I took many lessons away from my shipboard training. I learned that over communication can be as bad or worse than under communicating. I learned that the people who are directly impacted by disaster know best what they need. I learned that I can’t solve every problem or answer every question. I learned that honesty is the only communication that matters in an emergency and that simplicity will always win the day. And the biggest lesson I took away from all of my training for safety of life at sea was to remember the primary goal: save life. No matter what it took, each life needed to be considered essential and important and every effort needed to be extended to try to preserve that life. I think the lesson in this moment is similar in that we must keep focused on a goal. We cannot get distracted. If we get mired in the anxiety of anticipating what might happen or caught up in political wrangling, we will become distracted and bogged down. We risk our own safety if we lose track of our goal.

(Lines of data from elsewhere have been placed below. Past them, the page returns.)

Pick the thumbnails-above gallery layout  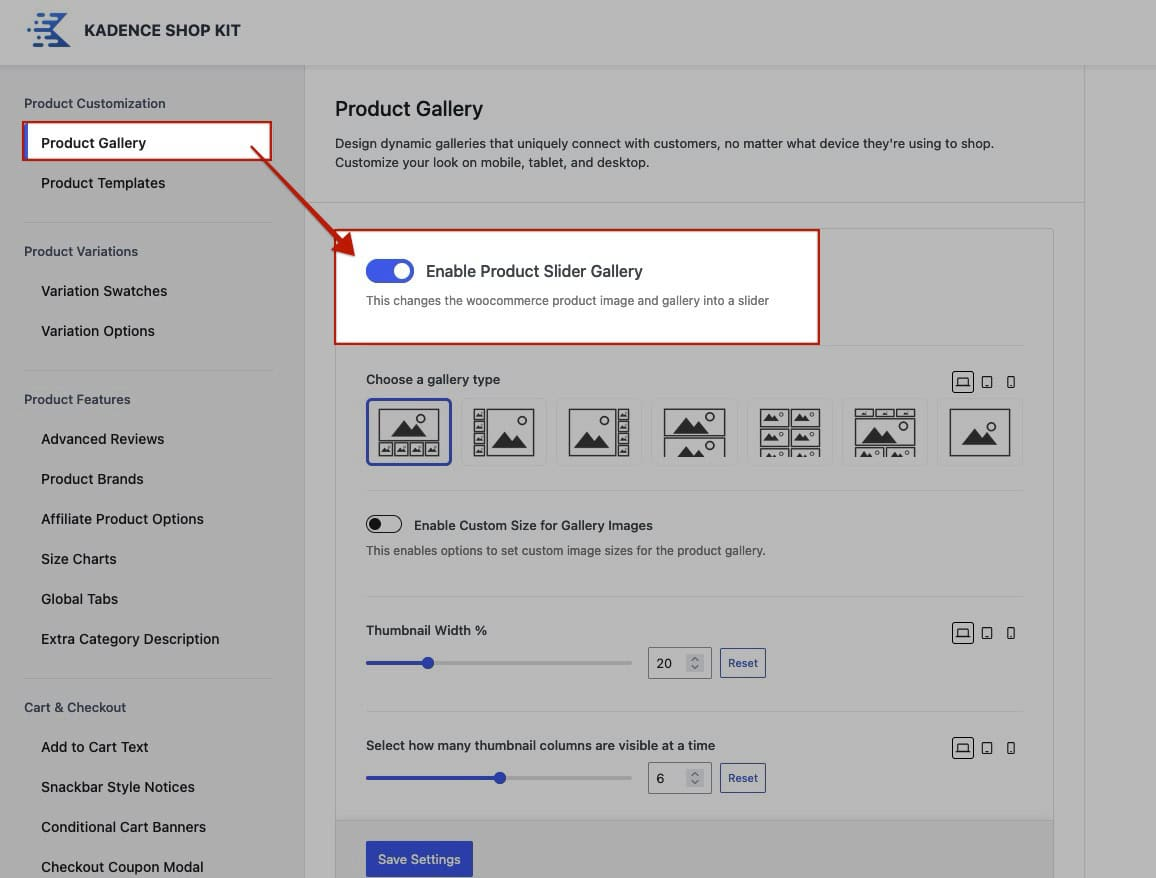[884, 432]
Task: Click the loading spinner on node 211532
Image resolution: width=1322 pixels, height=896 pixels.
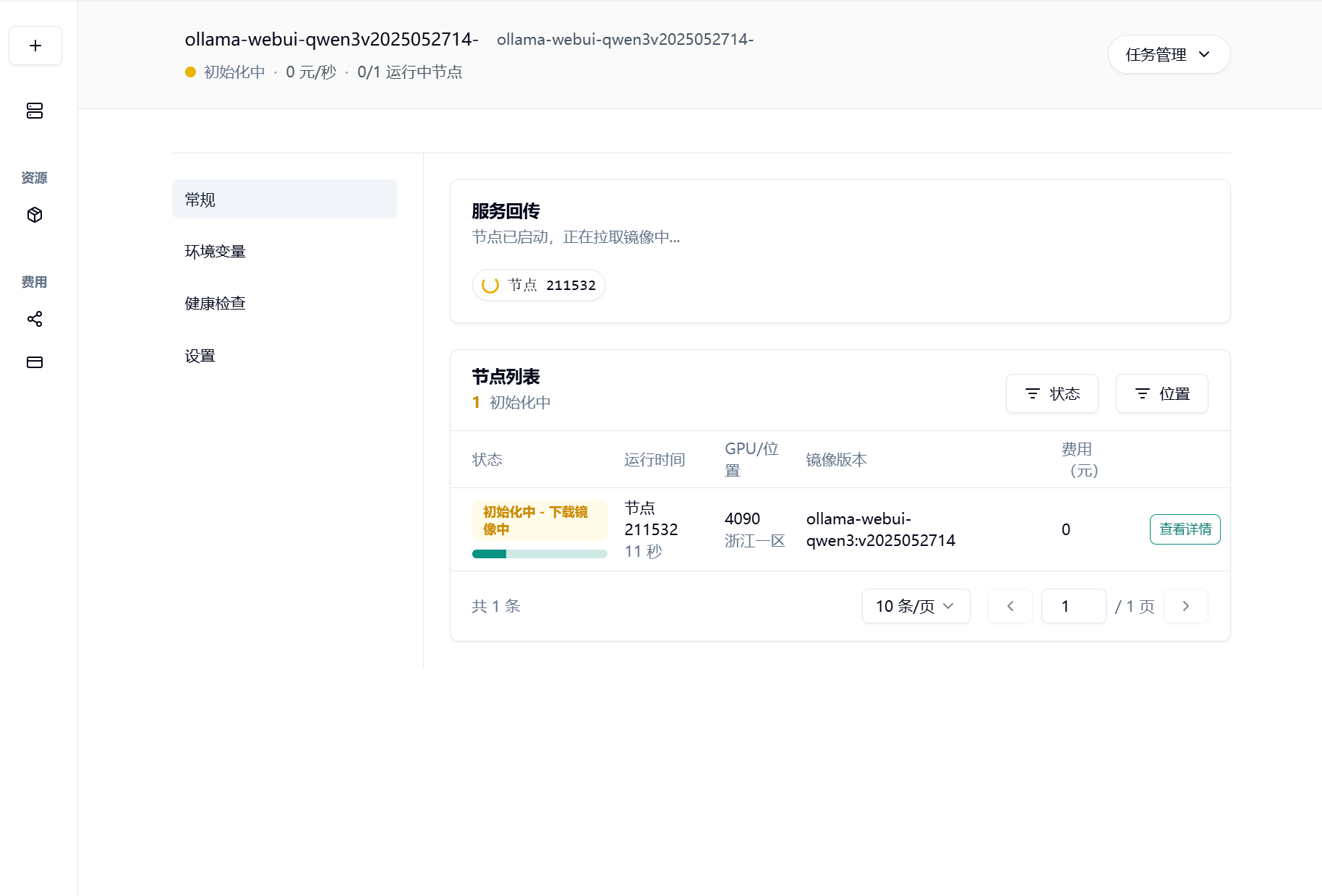Action: click(490, 286)
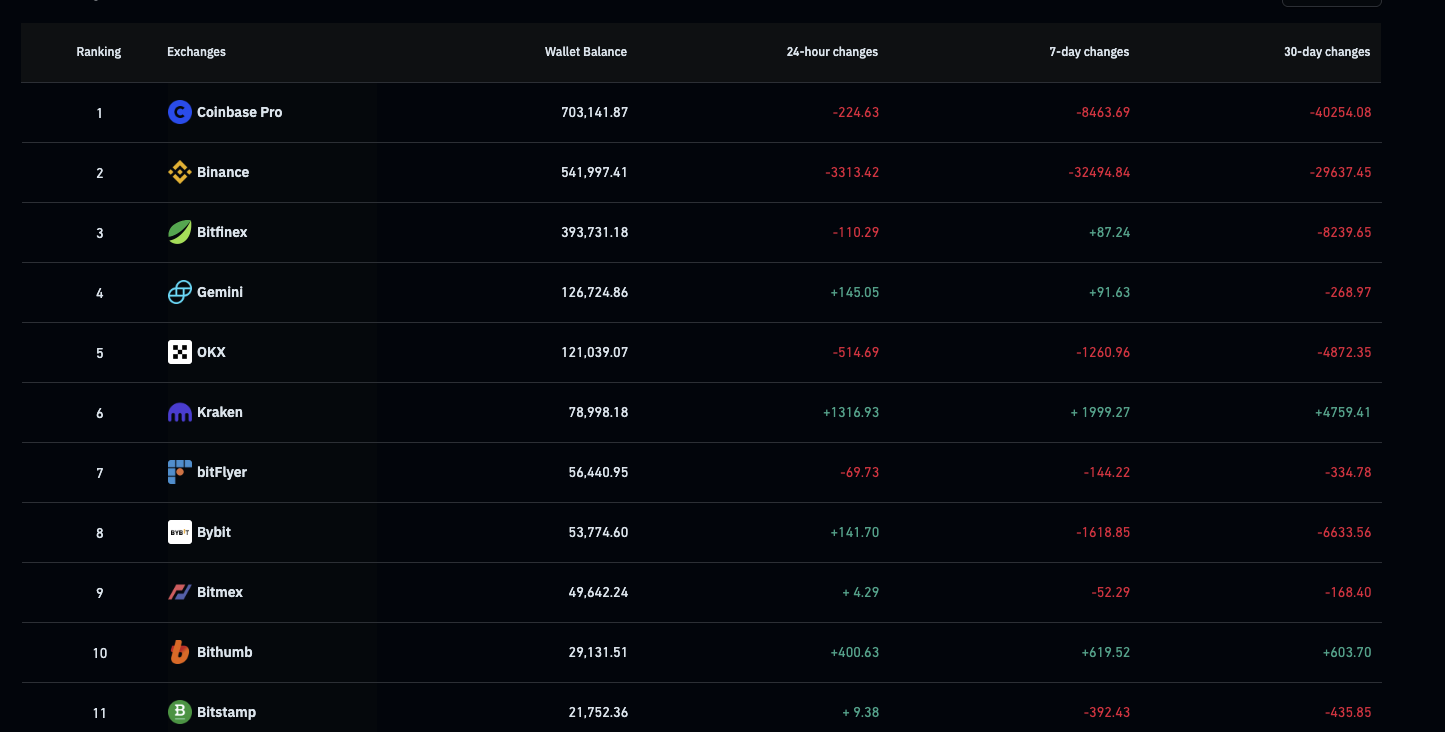Sort by 30-day changes column

pos(1327,51)
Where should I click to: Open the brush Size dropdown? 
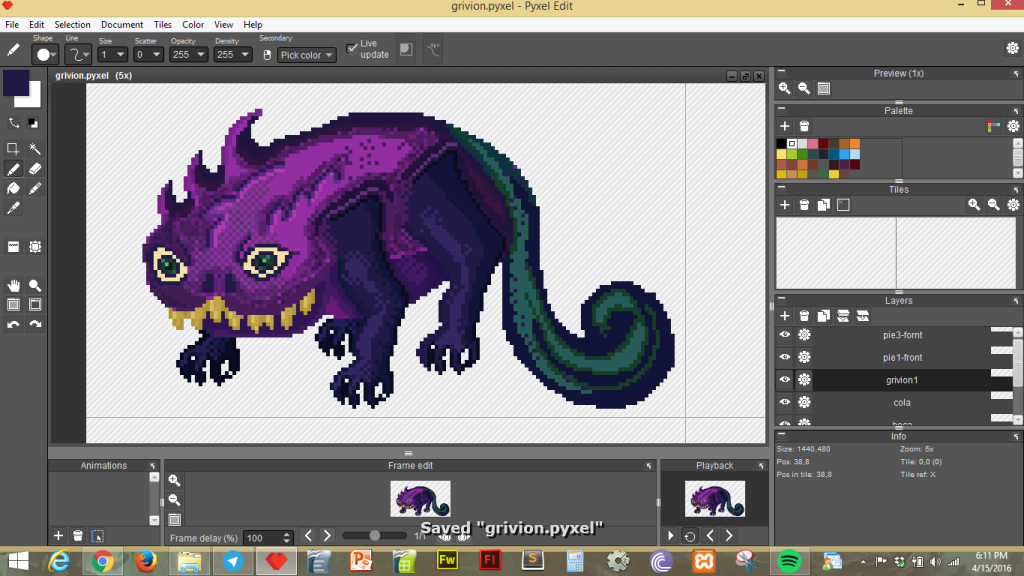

Certainly, a significant and specific part of the goal today in the midst of coronavirus is the same one that we had at sea…save life. But I think there is more at stake here. We are in the midst of a vicious and bitter political election. Our government is paralyzed by division. Our communities are suspicious of each other. There is little trust in the news and the wider world around us. Poverty, marginalization and erasure of whole populations have become rampant norms to which we have become numb. Our mission in this moment therefore is far greater than just beating coronavirus. I believe that if we are to achieve the goal of ultimately saving life from the disease, we must first remember an even bigger goal: being whole. Being whole as a human race that is capable of recognizing each other, knowing each other as divine and precious and caring enough to try to preserve everyone who is at risk. And let me be clear, being whole doesn’t mean being the same…in fact it is the opposite. Being whole is having the space, the autonomy and the integrity to be totally and humanly different together. This virus sees no race, ability, immigration status, gender, sexuality or political party. The virus sees us as one whole human body and it wants to take over. Therefore, in order to win this fight, we must first recognize some kind of unity between us in order to join ranks. We cannot hoard resources or resist solutions because of where they originate. We cannot monetize or commodify cures and vaccines with an eye to financial gain. Our human wholeness is our most precious prize and our most bankable profit in and of itself.
We are all on this ship together. I want to invite you to consider how each of us holds some responsibility for the safety of our shared life as humans on this voyage. Let us find enough clarity in our minds and charity in our hearts to desire each other as co-beings…shipmates in this life and on this delicate vessel called Earth. If we ignore the ultimate goal, that of being whole and united in our humanity, this virus, not to mention our own self-destructive tendencies, could truly signal the end of life as we know it.